I just happened to come across this quote from Dan Simpson:
When the signal-to-noise ratio is high, modern machine learning methods trounce classical statistical methods when it comes to prediction. The role of statistics in this case is really to boost the signal-to-noise ratio through the understanding of things like experimental design.
Is there a nice war story or example of experimental design boosting signal-to-noise ratio so that machine learning methods then dominate?
Not sure what you mean by dominate here, but I really like the work of Vikas Raykar and crew on adding noisy measurement models to training. It can work with any kind of ML model. Most ML treats a corpus as a gold standard, whereas statisticians know there’s often important measurement error and that accounting for it can in some cases can be a huge help.
Also, you really want to be using statistics to evaluate systems even if they’re not built based on probabilistic principles.
The use of the Penn Treebank in natural language has been a joke to anyone who knows anything about stats for 20+ years. Everyone’s required to train and test on the exact same sections and papers have been reporting increases in precision and recall on that section that are dwarfed by cross-validation error across the other sections of the treebank. Classic overfitting and noise chasing, which persists only because practitioners don’t understand statistics.
What I’d recommend instead is Chris Manning’s work (from an old CICLING paper) on fixing the errors in annotation in the treebank. This is also related to the noisy measurement models mentioned above, but it actually fixes the errors. It’s not considered kosher to do this, so the results don’t “count” in any sense. It’s not like anyone took his advice and started using his improved Treebank. Nope, back to testing and training on the exact same noisy data.
That’s what I would say too (wrt. overfitting the dataset, in the widest sense), but sometimes it might be more complicated than that, if this analysis stands correct:
https://arxiv.org/abs/1806.00451
Thanks for this comment, @Bob Carpenter. Do you a reference to a Raykar paper that would be good to start with?
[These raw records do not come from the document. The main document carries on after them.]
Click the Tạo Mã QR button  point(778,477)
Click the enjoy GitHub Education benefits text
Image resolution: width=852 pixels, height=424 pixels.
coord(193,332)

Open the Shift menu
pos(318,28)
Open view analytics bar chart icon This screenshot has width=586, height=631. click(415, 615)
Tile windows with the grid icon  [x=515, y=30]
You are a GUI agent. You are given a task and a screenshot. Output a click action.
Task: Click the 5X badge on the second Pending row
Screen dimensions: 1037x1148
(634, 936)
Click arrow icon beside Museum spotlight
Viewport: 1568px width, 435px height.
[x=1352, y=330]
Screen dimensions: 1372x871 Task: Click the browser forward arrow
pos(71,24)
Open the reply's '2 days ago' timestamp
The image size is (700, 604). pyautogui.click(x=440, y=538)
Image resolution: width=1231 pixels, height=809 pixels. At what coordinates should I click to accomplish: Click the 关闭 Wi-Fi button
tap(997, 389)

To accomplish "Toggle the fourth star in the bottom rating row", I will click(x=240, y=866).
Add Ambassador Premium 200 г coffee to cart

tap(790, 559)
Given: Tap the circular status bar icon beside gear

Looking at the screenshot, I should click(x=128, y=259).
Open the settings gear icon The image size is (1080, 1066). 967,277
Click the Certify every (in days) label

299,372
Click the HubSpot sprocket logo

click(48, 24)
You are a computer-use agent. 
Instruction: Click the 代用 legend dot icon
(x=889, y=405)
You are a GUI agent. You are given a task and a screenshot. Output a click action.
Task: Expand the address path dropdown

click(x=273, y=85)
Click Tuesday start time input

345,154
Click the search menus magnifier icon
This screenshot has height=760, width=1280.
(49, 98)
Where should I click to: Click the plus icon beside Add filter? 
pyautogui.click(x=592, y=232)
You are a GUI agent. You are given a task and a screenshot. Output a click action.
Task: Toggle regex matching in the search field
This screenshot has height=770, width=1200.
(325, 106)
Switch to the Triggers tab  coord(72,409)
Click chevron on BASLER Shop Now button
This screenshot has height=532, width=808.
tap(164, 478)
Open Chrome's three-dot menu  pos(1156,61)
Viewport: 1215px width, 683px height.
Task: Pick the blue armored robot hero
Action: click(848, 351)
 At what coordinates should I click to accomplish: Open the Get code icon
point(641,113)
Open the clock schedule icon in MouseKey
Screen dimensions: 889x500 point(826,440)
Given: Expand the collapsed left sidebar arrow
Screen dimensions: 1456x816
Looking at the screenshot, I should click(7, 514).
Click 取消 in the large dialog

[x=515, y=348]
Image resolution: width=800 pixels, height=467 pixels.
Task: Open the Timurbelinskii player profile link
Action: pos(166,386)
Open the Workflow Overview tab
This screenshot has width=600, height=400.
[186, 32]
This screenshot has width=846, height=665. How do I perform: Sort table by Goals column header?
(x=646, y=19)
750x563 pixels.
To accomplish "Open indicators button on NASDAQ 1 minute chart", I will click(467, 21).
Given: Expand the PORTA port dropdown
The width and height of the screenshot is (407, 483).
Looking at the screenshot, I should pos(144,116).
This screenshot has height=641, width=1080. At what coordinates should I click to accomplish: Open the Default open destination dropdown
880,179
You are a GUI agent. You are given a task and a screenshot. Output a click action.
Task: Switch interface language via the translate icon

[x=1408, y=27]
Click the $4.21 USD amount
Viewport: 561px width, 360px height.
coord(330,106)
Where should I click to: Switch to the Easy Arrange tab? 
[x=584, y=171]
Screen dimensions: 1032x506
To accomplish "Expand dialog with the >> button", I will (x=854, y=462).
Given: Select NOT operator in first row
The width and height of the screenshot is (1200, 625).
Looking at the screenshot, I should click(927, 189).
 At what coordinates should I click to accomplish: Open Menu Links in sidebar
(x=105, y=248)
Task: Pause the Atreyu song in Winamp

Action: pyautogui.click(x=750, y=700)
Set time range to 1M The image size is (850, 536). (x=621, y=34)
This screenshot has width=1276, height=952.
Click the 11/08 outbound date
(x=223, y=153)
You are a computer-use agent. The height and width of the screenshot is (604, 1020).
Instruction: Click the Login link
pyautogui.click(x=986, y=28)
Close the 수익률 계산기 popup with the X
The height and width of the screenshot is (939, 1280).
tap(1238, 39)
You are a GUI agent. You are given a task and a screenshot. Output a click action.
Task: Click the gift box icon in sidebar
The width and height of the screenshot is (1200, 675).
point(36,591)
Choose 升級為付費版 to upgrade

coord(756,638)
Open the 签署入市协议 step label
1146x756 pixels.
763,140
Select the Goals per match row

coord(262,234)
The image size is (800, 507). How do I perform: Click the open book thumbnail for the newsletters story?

It’s not quite the same thing, but one thing that’s done in ML on images these days is data augmentation, where instead of just doing a training step on an image, you’ll pre-process the image to do things like tweak the brightness or crop part of it out or otherwise mess with it.
The big question, though, is how do we know when the signal to noise ration is truly high? It may appear so based on our assessment, but even with a hold-out test sample, we still don’t know if either the signal, or the noise, is representative of the broader reality we are trying to model. The superior machine learning methods may have done a great job of overfitting the noise or bias of our sample. This is particularly a problem when the underlying phenomena may be changing. How much can we really expect to know about the future?
“How much can we really expect to know about the future?”
Ah, the age-old question — but how can we know if we can’t know the future? ;~)
Terms like ‘signal’ and ‘noise’ appear to be holdovers from the intelligence world, I am speculating. I wonder whether the are appropriate to use in AI and machine learning. Seem anachronistic.
In all honesty, this seems like a bizarre claim. SNR is a fundamental concept in information theory and I’m having a hard time imagining how one would think about those kinds of problems without coming up with something like it. Also https://dsp.stackexchange.com/questions/tagged/snr?sort=frequent
Signal to noise has been and stii is used in Communication Engineering to aid in designing receivers. I learnt the theory a long time ago but basically the statistics used were around probability models, averages and deviations.
The M4 competition paper is out just a few months ago; they compared machine learning forecasting methods with statistical ones and come to the conclusion that the former need the latter to work:
http://journals.plos.org/plosone/article?id=10.1371/journal.pone.0194889
What qualifies as a modern machine learning method?